### Data shown

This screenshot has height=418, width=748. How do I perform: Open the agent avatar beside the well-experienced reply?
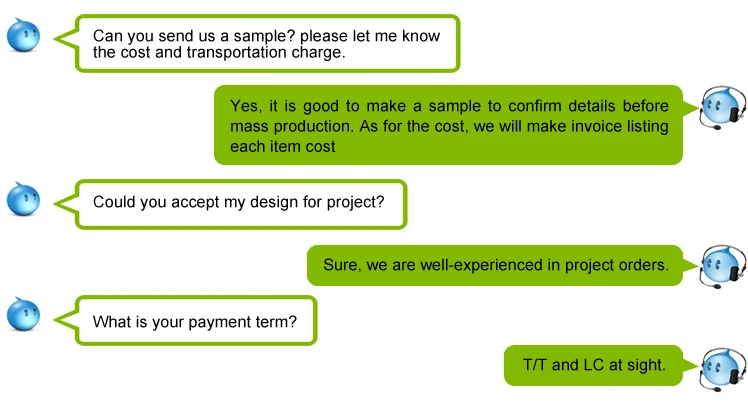click(721, 265)
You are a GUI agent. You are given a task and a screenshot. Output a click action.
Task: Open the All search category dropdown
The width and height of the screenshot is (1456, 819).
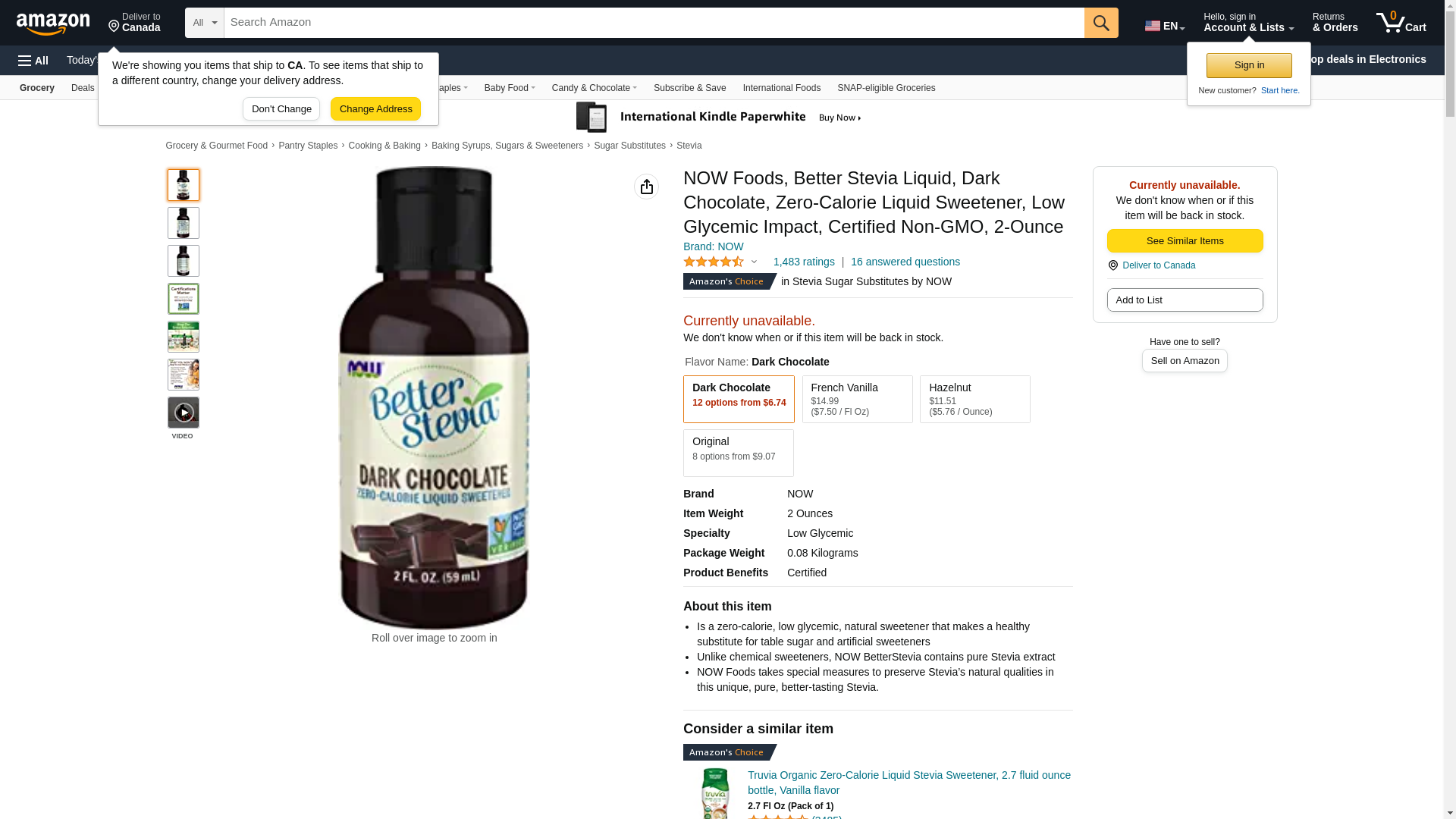(205, 23)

######

> _What to work on_
Lines from the one containing "The width and" through the final line of the entries above are to be retyped exactly, with every picture left out.

> _Result_
The width and height of the screenshot is (1456, 819).
(205, 23)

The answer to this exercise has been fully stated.